Magruder’s J.J. Epps will join a talented stock of point guards who will take the floor in Thursday’s Maryland 4A semifinals at Comcast Center. (Photo by Katherine Frey/The Washington Post)

In advance of tonight’s Maryland 4A boys state semifinals, the Post’s Eric Detweiler examined the stellar career of North Point’s Marquis Wright, highlighting just one of the point guards in a fine class of floor generals that who will be on display at Comcast Center this weekend as the Maryland basketball state finals wrap up.

In a highly-anticipated rematch of last year’s semifinal, Wright’s fourth-ranked Eagles (24-1) will square off against No. 5 Eleanor Roosevelt (25-1), pitting the Loyola (Md.) bound Wright against Raiders’ point Emmanuel Matey – a defensive specialist who has caused problems for other talented guards this season.

In the other semifinal, defending state champion Magruder (23-2) will meet Baltimore Polytechnic. The point guard matchup in that game should be another key storyline, as Magruder’s diminuitive, but gritty leader JJ Epps meets a highly touted junior prospect in Poly’s John Crosby.

Strong guard play is critical at this time of the season, but this semifinal field seems particularly deep at the point guard position, Magruder Coach Dan Harwood said.

“This year, I think it’s pretty good,” Harwood said. “Point guard…you can do without one, but not many teams do.”

Epps and Wright arrive at Comcast Center with plenty of experience, having played on this stage the last couple of years. Epps is a four-year starter won a state title last year, while Wright carried his team to the state semifinal against Roosevelt before losing in the final minute in 2012, a year after he helped the Eagles win the 4A championship in 2011.

That experience should give the Eagles and Colonels a boost in their respective games, but both players will be tested against long, rangy guards on Thursday. Matey isn’t a prolific scorer, but at 6-feet, he presents an intriguing challenge for Wright (6-1). Meantime, the 5-foot-6 Epps could have his hands full against the 6-foot-3 Crosby. Whether the players are checking each other defensively will depend on coaching strategy, but at the very least, a stable of versatile and unique point guards will be on display Thursday night.

“You’re seeing teams that you don’t usually play against,” said Harwood. “You’re going be seeing some different defenses from some different players and it’s a little more improvising sometimes … that’s why it’s important to have a guard.”

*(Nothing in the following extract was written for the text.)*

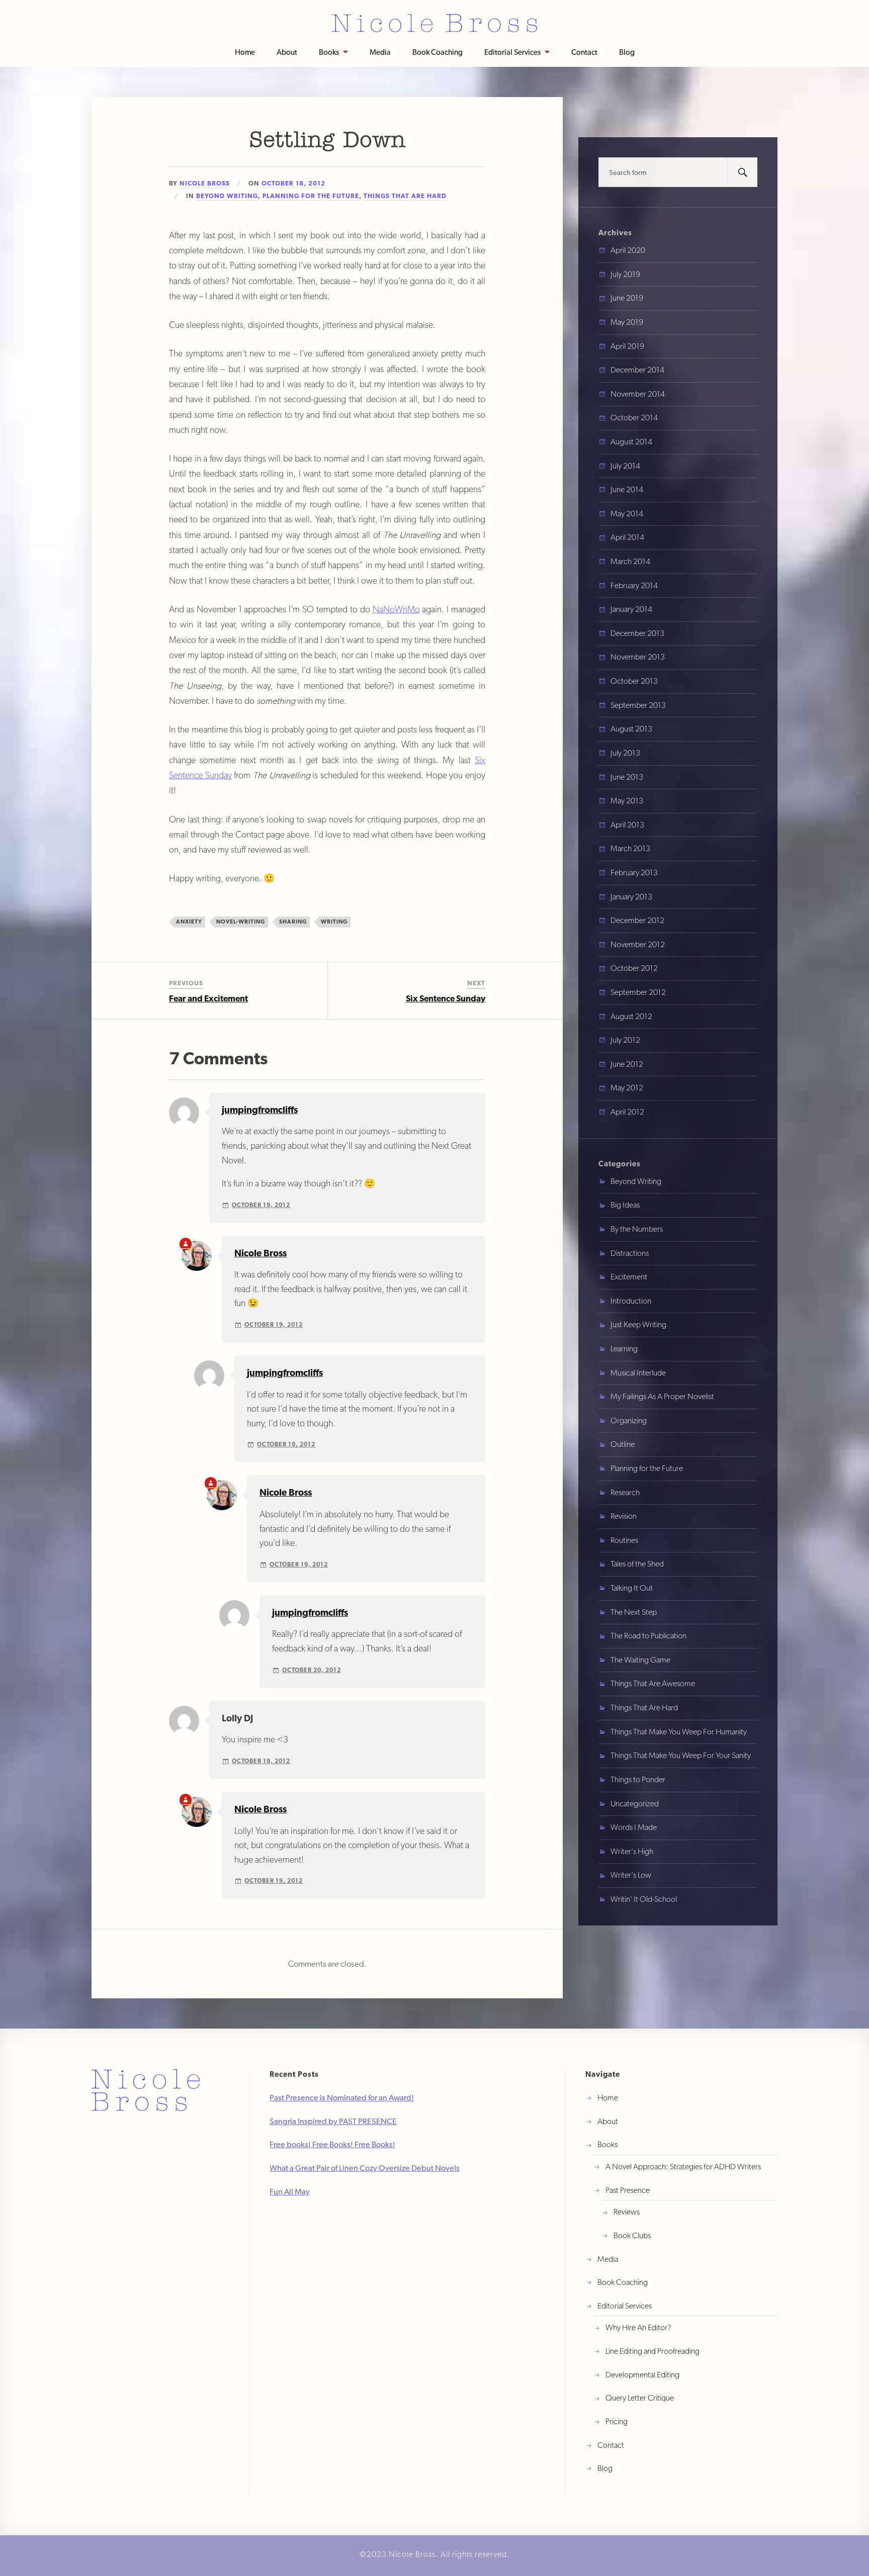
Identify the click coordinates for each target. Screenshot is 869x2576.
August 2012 (631, 1016)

The number of postseason wins combined for North Point’s Marquis Wright (13) and Magruder’s JJ Epps (11) since joining their respective varsity teams as freshmen in 2009. The two players met just once in the postseason, in the 2011 Maryland 4A semifinal, with North Point winning 71-56.

— The Post’s Eric Detweiler catches up with Thomas Stone’s Michael Briscoe, who is still awaiting his first scholarship offer.
— Former St. John’s and Georgetown star Chris Wright joined the Dallas Mavericks on Wednesday, becoming the first known NBA player to compete with multiple sclerosis. It’s been a long journey back to the hardwood for Wright.
— Gonzaga alumnus Ian Hummer continued a strong family tradition of playing basketball at Princeton, and now is the Ivy league Player of the Year.

No. 4 North Point vs. No. 5 Eleanor Roosevelt at Comcast Center, 9 p.m.
This rematch from last year’s 4A state semifinal (Eleanor Roosevelt won, 65-63) will feature two of the area’s top teams looking to advance to Saturday night’s title game. The nightcap headlines a strong day of playoff basketball action at the Comcast Center, which will also host Reservoir (19-6) vs. Potomac (Md.) (21-3) in a 3A semifinal at 5 p.m. and the 4A semifinal between Magruder and Baltimore Polytechnic at 7.